# Night Dive



## Jarhead (Jul 3, 2008)

The wife's been yapping about me not spending enough time with her. She's ticked because I spend my weekends on the boat instead of doing whatever the hell it is she does while I'm gone... so... I'm taking her with me.. lol.. She was all tickled at first but when I wake her up in about 30 minutes she's going to be pissed. hahahahahah.:reallycrying:reallycrying

We're going to get in a night dive and poke some flounderbefore the sun comes up this morning. So, I gotta pull the boat out of the yard at 230 to meet the guys, get in the water, and to the spot before sun up. The coffe's brewing now and when I pull her out of bed, you guys will probably hear her freak from your house when she realizes she's getting up at 230 on a saturday morning.. :doh:doh:shedevil:shedevil

She won't be jacking with my fishing any time soon.. :letsdrink:clap:clap

Hopefully I'll have some good reports later with pics :takephototaken by my angry, sleep deprivedwife.:sleeping LOL.. man I can't wait to go drag her out of bed.. :sleeping:sleeping


----------



## offshore64 (Sep 30, 2007)

haha good luck with the flounder..and on the wake up plans.


----------



## offshore64 (Sep 30, 2007)

cold water wake-up? you would pay for it later but it would be SO worth it


----------



## Clay-Doh (Oct 2, 2007)

Uh ohhh.....no more coments from jarhead on this post.......makes me wonder if things didnt go to well with the early morn wake up........:doh Let us know if your still alive man! Hee hee


----------



## countryjwh (Nov 20, 2007)

never made it to the night dive. you all know how things are in the morning and you never get out there in time. oh well i am gonna try to go after them friday night all night. he did do great though on his first fish. sucks he could not have shot one of those stud snapper swimming around him.


----------



## Jarhead (Jul 3, 2008)

I made it out alive Clay.. It was touch and go there for a while but she got over it.. The whole thing kinda backfired.. She's determined to get certified now after watching us shoot all those fish... I just left the dive shop signing her up for classes.. I'm glad she wants to dive, just don't know how the "man time" is going to go with the wife on the boat all the time.. No more worrying about a dive buddy...


----------



## FishinFL (Sep 30, 2007)

My wife got certified two years ago. Now, i get to clean two sets of gear....


----------



## Clay-Doh (Oct 2, 2007)

Well...my wife has got certified, but she is still scared to get in the water...due to seein my videos with sharks and such. She will get over it one day.
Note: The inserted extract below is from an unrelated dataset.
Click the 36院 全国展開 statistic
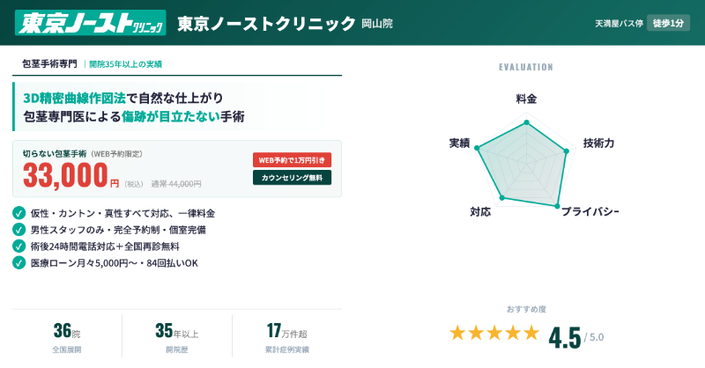The height and width of the screenshot is (368, 705). pyautogui.click(x=67, y=338)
However, as most know, she was also scared to death to be on a boat out in the Gulf until a few weeks ago when her sister was here and wanted to go fishing.



Well....you know that whole "all you care about is yourself and hangin out with your dive buddies see if they make you coffee in the morning and wash your cloths and cook your meals and you dont spend enough time with me and that must mean you dont love me blah blah blah..."????? Well..prepare for that to be OVER!!!!!



My wife NOW is on wether underground and live bouy sites looking tio see when the next best day is, and if its during the week convincing me I need to blow the day off work!!!!!:toast She is also helping out the day before getting stuff ready for the boat!!!



Yesterday was her third time out with us. Capt Paul Redman, FishinFL, and Brandy have been out with her on the boat. If you wife isnt uptight and can handle the guy humor and gay jokes all day long....it aint a problem at all. You will...instead of getting bitched at for going out...be getting thanked for TAKING HER out! (IT helps if you kinda act like you didnt think you could go that day...but you did since she wanted too!)



In the past, NaChlWater Daves wife has been with us, and Brandy's wife, and Snipers wife, and it has never caused any problems....cuz they all knew were a crude bunch of guys, so they better have thick skin.



And one of the biggest 2 benifits is more fish! You just added a nother licence on the boat and a bigger limit, and if they dont dive yet, but fish while your down or during surface intervals??? Well....the last 2 trips with her, only 2 divers, and 36 fish in the box one day, and 26 fish in the box another day. 



Win-Win situation!


----------



## naclh2oDave (Apr 8, 2008)

YEP! Bringing the wife along was the best thing I have ever done. Now she knows the people that I talk about and sees what goes on on a day out. She knows why we get back at dark ANDI get to shoot HER limit. Laughing all the way to the bank. She is afraid of the water and can not fathom what draws me underneath, but she went to MBT and bought a whole snorkle kit after her first trip. She doesn't have to understand but she accepts me.


----------



## Jarhead (Jul 3, 2008)

Amen to having to clean two sets of dive gear.. She went snorkeling around with her new gear while we were diving the jetties and I get to clean her stuff as well as mine now. Great..


----------



## Orion45 (Jun 26, 2008)

Be careful what you wish for, lest it come true.


----------